The mechanical structure is based on a standard 40 mm PVC drainage pipe, whose internal diameter (~36 mm) perfectly fits an LR20 battery and wiring. This clever choice takes advantage of PVC’s strength, availability, and low cost, and minimizes the need for custom 3D-printed parts.

The 3D-printed components are grouped into three functional modules, requiring about 120 g of PLA in total:

The tube base, which provides access to the batteries for replacement and ensures contact with the negative terminal of the first battery in the 18-cell series. To avoid mechanical stress, the usual spring is replaced by a brass strip simply soldered to a wire.

2. The compression mechanism, which keeps the battery stack under pressure using three springs and two cylindrical PLA parts. The springs exert around 1 kg of force over 6 mm of travel, with a maximum travel of approximately 15 mm. An M3 screw, whose head moves freely in the upper part and locks with a nut at the bottom, ensures the whole assembly stays in place — even when the system is not under compression.
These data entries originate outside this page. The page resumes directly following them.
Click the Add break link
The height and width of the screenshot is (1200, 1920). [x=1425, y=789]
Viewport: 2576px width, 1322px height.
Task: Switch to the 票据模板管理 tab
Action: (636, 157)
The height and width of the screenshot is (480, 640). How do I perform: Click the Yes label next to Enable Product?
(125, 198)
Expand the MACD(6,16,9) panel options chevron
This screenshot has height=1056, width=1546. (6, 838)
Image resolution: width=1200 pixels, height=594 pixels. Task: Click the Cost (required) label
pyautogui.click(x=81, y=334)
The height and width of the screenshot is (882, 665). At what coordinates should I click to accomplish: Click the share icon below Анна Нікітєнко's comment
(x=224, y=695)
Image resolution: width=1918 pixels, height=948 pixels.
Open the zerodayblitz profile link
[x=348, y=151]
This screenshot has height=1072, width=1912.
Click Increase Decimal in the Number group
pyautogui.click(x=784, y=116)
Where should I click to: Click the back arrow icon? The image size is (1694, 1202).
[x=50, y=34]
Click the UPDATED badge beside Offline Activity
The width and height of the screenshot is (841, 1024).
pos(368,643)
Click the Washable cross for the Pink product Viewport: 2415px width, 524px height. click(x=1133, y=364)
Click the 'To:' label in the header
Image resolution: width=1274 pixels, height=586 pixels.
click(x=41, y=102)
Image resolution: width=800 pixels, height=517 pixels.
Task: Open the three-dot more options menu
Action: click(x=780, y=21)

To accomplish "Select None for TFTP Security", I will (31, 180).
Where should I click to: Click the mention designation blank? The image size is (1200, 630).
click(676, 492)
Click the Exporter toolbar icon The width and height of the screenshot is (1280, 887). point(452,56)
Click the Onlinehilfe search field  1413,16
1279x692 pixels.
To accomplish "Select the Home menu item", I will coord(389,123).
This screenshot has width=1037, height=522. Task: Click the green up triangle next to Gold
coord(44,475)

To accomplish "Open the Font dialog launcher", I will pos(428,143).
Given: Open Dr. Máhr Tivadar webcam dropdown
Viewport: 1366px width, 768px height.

3. The intermediate part, which makes contact with the positive terminal of the topmost battery and acts as an axial stop to keep the battery stack compressed. Small vent holes at the bottom allow any condensation or water ingress to escape.

4. The top cap, which mechanically supports the PCB via the SMA connector, holds the antenna, and ensures the system is sealed.

It fits onto the top end of the 50 mm diameter PVC tube.

Mechanical Stress and Constraints

The compression force from the springs, which ensures good contact between the batteries, generates about 3 kgf at the top of the stack for a displacement of ~10 mm. The battery column weighs approximately 2.5 kg, so the load increases linearly — from 3 kgf at the top to nearly 5.5 kgf at the base — ensuring stable contact throughout the stack. This force is negligible compared to the mechanical resistance of an LR20 cell, which is rated at roughly 200 kgf.

Electrical Contact, Oxidation, and Galvanic Compatibility

Contact oxidation is a major concern for long-term reliability, especially in humid environments or those subject to temperature variations.
The internal connections use 2 mm brass rods, chosen for their conductivity, malleability, and ease of soldering.
However, brass naturally oxidizes, which can increase contact resistance over time and eventually cause power loss.

Two mitigation strategies were used to address this:

Solution 1: Tinning the brass tabs
Coating the contact surfaces with a thin layer of tin helps prevent oxidation by chemically stabilizing the surface.
This is a standard practice for electrical connections and solder joints.
It also helps maintain low contact resistance over time.
Galvanic compatibility is good: the potential difference between tin and the zinc-plated steel terminals of LR20 cells is moderate (< 0.6 V), well below the 0.8 V threshold considered safe in non-saline environments.
Solution 2: Applying silicone grease (dielectric grease)
Silicone grease forms a hydrophobic barrier that blocks oxygen and moisture from reaching the metal surface.
It is commonly used in electrical connectors to enhance long-term durability.
However, it is electrically insulating: it must therefore be applied only around or between contact zones — never directly on active contact surfaces, to avoid impeding conduction.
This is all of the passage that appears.